Otherwise create a rectangle of object number 1 consisting of its mask.
Construct another rectangle of object 2 consisting of its mask.
Bitwise-AND the overlapping part of rectangle 2 with rectangle 1.
If there are any 1-bits left in rectangle 1, you have collision.
This takes into account "near misses" where the bounding rectangles of each object overlap but not necessarily the object outlines themselves. Bitwise operators are an efficient way to detect this.
Here's an example of an arrow not quite hitting a balloon - tremble before my graphical design skills:
....xx....
..xx..xx..
.x......x.
.x......x.
x........x
x........x
.x......x.
.x......x.
..xx..xx..
....xx.**y.....
.y......
yyyyyyyy
.y......
..y.....
You can see that, even though the rectangles overlap (see **y), the arrow has not actually made contact with the balloon. By applying the bitwise AND operation to the masks, those bits will end up as zero, resulting in a non-collision.

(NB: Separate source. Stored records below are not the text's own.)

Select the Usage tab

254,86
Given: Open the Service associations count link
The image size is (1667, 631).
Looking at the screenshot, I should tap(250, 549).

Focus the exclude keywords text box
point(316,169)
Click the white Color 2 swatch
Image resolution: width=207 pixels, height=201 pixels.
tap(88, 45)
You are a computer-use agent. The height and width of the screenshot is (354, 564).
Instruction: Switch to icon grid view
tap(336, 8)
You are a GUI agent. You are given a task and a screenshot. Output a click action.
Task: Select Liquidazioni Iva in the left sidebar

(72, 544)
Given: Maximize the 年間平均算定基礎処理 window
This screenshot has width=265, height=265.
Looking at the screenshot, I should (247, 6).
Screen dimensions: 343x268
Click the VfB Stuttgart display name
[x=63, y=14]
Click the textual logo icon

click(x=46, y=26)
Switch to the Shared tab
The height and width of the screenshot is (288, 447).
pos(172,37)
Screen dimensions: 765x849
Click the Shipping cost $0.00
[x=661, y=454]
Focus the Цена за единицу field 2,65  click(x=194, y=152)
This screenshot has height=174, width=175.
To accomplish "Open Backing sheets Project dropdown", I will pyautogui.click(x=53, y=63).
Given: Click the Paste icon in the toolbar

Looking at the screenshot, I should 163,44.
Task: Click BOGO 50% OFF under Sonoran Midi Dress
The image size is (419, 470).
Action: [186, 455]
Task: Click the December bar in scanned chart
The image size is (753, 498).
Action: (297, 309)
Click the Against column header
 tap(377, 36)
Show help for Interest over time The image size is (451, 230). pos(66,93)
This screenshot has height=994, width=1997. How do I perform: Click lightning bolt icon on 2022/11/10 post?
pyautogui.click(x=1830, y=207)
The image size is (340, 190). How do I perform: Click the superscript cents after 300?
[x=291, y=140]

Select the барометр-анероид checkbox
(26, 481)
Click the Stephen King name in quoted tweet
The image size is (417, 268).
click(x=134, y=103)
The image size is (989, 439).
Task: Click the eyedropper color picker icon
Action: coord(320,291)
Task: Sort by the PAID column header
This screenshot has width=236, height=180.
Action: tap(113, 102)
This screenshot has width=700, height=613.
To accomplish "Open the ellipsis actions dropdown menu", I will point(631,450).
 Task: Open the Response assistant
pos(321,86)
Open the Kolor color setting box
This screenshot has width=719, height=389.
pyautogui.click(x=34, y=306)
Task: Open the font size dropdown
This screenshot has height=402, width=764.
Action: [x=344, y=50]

And @kyoryu raises an interesting point in his comment. Some games adapt well to having objects made up off smaller rectangles and you can simplify collision detection based on the rectangular components (without worrying about pixel perfection). For example, our old friend the space invader (actually the defender against the space invaders in that game) may be made up of two rectangles, X and Y with the missiles being made from Z:
YYYY .Z.
YYYY .Z.
XXXXXXXXXXXX .Z.
XXXXXXXXXXXX ZZZ
XXXXXXXXXXXX .Z.
XXXXXXXXXXXX
This would come down to a simple rectangular check of the missile against the two space invader rectangles - Given the size of the missile, you could probably call it a collision even if you contact one of the . characters (consider them proximity missiles rather than those of the impact variety).